Task inputs.
....................

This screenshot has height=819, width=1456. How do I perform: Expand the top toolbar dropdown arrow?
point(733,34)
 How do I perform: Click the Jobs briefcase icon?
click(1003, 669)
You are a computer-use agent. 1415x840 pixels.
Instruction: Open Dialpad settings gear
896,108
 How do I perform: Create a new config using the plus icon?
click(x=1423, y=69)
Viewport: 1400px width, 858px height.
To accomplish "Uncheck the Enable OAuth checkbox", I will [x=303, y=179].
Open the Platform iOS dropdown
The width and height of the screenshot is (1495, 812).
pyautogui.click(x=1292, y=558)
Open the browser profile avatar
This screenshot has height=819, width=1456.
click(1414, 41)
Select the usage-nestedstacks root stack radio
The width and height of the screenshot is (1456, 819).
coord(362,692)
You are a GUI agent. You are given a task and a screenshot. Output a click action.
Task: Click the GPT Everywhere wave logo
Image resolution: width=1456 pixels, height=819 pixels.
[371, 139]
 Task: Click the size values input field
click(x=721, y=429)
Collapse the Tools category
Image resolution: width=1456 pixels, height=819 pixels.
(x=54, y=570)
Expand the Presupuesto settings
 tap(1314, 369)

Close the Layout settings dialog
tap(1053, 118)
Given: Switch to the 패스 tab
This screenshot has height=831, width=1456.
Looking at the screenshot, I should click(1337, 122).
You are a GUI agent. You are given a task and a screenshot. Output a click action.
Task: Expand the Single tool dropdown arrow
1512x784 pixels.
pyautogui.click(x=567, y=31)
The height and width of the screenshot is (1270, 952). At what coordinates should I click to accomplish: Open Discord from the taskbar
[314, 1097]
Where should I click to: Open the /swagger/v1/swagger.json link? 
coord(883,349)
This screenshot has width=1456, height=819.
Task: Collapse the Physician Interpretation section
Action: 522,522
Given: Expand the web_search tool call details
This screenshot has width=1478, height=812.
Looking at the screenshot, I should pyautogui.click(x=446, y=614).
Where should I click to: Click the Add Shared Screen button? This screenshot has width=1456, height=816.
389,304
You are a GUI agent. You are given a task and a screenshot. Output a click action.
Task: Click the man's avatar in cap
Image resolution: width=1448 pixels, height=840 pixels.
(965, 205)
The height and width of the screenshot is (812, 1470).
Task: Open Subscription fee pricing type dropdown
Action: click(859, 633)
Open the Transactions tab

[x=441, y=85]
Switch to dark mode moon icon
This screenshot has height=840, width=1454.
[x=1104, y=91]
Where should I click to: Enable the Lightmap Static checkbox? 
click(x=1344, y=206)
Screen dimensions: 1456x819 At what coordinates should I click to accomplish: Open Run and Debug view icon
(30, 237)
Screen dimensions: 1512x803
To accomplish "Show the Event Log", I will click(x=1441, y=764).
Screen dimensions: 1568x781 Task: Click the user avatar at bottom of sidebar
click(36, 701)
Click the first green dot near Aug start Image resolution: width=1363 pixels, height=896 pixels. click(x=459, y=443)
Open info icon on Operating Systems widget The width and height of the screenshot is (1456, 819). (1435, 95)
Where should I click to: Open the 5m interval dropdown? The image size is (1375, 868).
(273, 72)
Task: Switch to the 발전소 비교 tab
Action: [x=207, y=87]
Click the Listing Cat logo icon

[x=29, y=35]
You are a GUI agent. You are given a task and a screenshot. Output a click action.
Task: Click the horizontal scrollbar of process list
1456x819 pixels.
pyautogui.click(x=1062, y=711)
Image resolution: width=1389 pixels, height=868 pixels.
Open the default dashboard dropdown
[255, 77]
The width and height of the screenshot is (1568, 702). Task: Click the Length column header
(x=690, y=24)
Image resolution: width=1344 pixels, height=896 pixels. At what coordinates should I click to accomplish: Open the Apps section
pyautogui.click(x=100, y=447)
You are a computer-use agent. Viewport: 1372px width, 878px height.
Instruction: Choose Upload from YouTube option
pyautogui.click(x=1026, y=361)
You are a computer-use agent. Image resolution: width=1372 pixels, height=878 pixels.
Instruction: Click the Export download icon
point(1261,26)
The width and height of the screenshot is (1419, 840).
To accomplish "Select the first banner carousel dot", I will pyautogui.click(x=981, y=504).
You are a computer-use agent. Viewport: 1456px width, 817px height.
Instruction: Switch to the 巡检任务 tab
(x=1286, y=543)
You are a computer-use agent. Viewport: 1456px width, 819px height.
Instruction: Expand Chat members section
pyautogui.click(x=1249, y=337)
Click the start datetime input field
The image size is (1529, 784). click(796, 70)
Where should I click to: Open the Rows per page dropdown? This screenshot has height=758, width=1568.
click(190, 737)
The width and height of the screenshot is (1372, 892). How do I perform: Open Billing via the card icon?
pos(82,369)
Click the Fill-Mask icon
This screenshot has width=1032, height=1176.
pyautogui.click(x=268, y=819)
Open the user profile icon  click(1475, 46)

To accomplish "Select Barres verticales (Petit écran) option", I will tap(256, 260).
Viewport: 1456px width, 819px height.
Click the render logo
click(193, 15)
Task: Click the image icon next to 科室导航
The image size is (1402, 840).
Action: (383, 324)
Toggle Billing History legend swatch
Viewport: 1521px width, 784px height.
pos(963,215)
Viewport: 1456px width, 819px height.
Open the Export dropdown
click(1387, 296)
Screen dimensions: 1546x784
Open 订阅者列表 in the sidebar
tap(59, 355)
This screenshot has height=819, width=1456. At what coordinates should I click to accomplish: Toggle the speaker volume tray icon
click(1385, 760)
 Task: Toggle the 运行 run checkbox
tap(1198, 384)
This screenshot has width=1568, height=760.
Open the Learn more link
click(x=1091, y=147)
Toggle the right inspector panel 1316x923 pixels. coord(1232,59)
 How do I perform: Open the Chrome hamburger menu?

....................

Exercise requirements. An unaltered transcription of all the data above is needed.

Worked solution.
This screenshot has height=819, width=1456. How do I perform: Expand the top toolbar dropdown arrow?
point(733,34)
 How do I perform: Click the Jobs briefcase icon?
click(1003, 669)
You are a computer-use agent. 1415x840 pixels.
Instruction: Open Dialpad settings gear
896,108
 How do I perform: Create a new config using the plus icon?
click(x=1423, y=69)
Viewport: 1400px width, 858px height.
To accomplish "Uncheck the Enable OAuth checkbox", I will [x=303, y=179].
Open the Platform iOS dropdown
The width and height of the screenshot is (1495, 812).
pyautogui.click(x=1292, y=558)
Open the browser profile avatar
This screenshot has height=819, width=1456.
click(1414, 41)
Select the usage-nestedstacks root stack radio
The width and height of the screenshot is (1456, 819).
coord(362,692)
You are a GUI agent. You are given a task and a screenshot. Output a click action.
Task: Click the GPT Everywhere wave logo
Image resolution: width=1456 pixels, height=819 pixels.
[371, 139]
 Task: Click the size values input field
click(x=721, y=429)
Collapse the Tools category
Image resolution: width=1456 pixels, height=819 pixels.
(x=54, y=570)
Expand the Presupuesto settings
 tap(1314, 369)

Close the Layout settings dialog
tap(1053, 118)
Given: Switch to the 패스 tab
This screenshot has height=831, width=1456.
Looking at the screenshot, I should click(1337, 122).
You are a GUI agent. You are given a task and a screenshot. Output a click action.
Task: Expand the Single tool dropdown arrow
1512x784 pixels.
pyautogui.click(x=567, y=31)
The height and width of the screenshot is (1270, 952). At what coordinates should I click to accomplish: Open Discord from the taskbar
[314, 1097]
Where should I click to: Open the /swagger/v1/swagger.json link? 
coord(883,349)
This screenshot has width=1456, height=819.
Task: Collapse the Physician Interpretation section
Action: 522,522
Given: Expand the web_search tool call details
This screenshot has width=1478, height=812.
Looking at the screenshot, I should pyautogui.click(x=446, y=614).
Where should I click to: Click the Add Shared Screen button? This screenshot has width=1456, height=816.
389,304
You are a GUI agent. You are given a task and a screenshot. Output a click action.
Task: Click the man's avatar in cap
Image resolution: width=1448 pixels, height=840 pixels.
(965, 205)
The height and width of the screenshot is (812, 1470).
Task: Open Subscription fee pricing type dropdown
Action: click(859, 633)
Open the Transactions tab

[x=441, y=85]
Switch to dark mode moon icon
This screenshot has height=840, width=1454.
[x=1104, y=91]
Where should I click to: Enable the Lightmap Static checkbox? 
click(x=1344, y=206)
Screen dimensions: 1456x819 At what coordinates should I click to accomplish: Open Run and Debug view icon
(30, 237)
Screen dimensions: 1512x803
To accomplish "Show the Event Log", I will click(x=1441, y=764).
Screen dimensions: 1568x781 Task: Click the user avatar at bottom of sidebar
click(36, 701)
Click the first green dot near Aug start Image resolution: width=1363 pixels, height=896 pixels. click(x=459, y=443)
Open info icon on Operating Systems widget The width and height of the screenshot is (1456, 819). (1435, 95)
Where should I click to: Open the 5m interval dropdown? The image size is (1375, 868).
(273, 72)
Task: Switch to the 발전소 비교 tab
Action: [x=207, y=87]
Click the Listing Cat logo icon

[x=29, y=35]
You are a GUI agent. You are given a task and a screenshot. Output a click action.
Task: Click the horizontal scrollbar of process list
1456x819 pixels.
pyautogui.click(x=1062, y=711)
Image resolution: width=1389 pixels, height=868 pixels.
Open the default dashboard dropdown
[255, 77]
The width and height of the screenshot is (1568, 702). Task: Click the Length column header
(x=690, y=24)
Image resolution: width=1344 pixels, height=896 pixels. At what coordinates should I click to accomplish: Open the Apps section
pyautogui.click(x=100, y=447)
You are a computer-use agent. Viewport: 1372px width, 878px height.
Instruction: Choose Upload from YouTube option
pyautogui.click(x=1026, y=361)
You are a computer-use agent. Image resolution: width=1372 pixels, height=878 pixels.
Instruction: Click the Export download icon
point(1261,26)
The width and height of the screenshot is (1419, 840).
To accomplish "Select the first banner carousel dot", I will pyautogui.click(x=981, y=504).
You are a computer-use agent. Viewport: 1456px width, 817px height.
Instruction: Switch to the 巡检任务 tab
(x=1286, y=543)
You are a computer-use agent. Viewport: 1456px width, 819px height.
Instruction: Expand Chat members section
pyautogui.click(x=1249, y=337)
Click the start datetime input field
The image size is (1529, 784). click(796, 70)
Where should I click to: Open the Rows per page dropdown? This screenshot has height=758, width=1568.
click(190, 737)
The width and height of the screenshot is (1372, 892). How do I perform: Open Billing via the card icon?
pos(82,369)
Click the Fill-Mask icon
This screenshot has width=1032, height=1176.
pyautogui.click(x=268, y=819)
Open the user profile icon  click(1475, 46)

To accomplish "Select Barres verticales (Petit écran) option", I will tap(256, 260).
Viewport: 1456px width, 819px height.
Click the render logo
click(193, 15)
Task: Click the image icon next to 科室导航
The image size is (1402, 840).
Action: (383, 324)
Toggle Billing History legend swatch
Viewport: 1521px width, 784px height.
pos(963,215)
Viewport: 1456px width, 819px height.
Open the Export dropdown
click(1387, 296)
Screen dimensions: 1546x784
Open 订阅者列表 in the sidebar
tap(59, 355)
This screenshot has height=819, width=1456. At what coordinates should I click to accomplish: Toggle the speaker volume tray icon
click(1385, 760)
 Task: Toggle the 运行 run checkbox
tap(1198, 384)
This screenshot has width=1568, height=760.
Open the Learn more link
click(x=1091, y=147)
Toggle the right inspector panel 1316x923 pixels. coord(1232,59)
 How do I perform: Open the Chrome hamburger menu?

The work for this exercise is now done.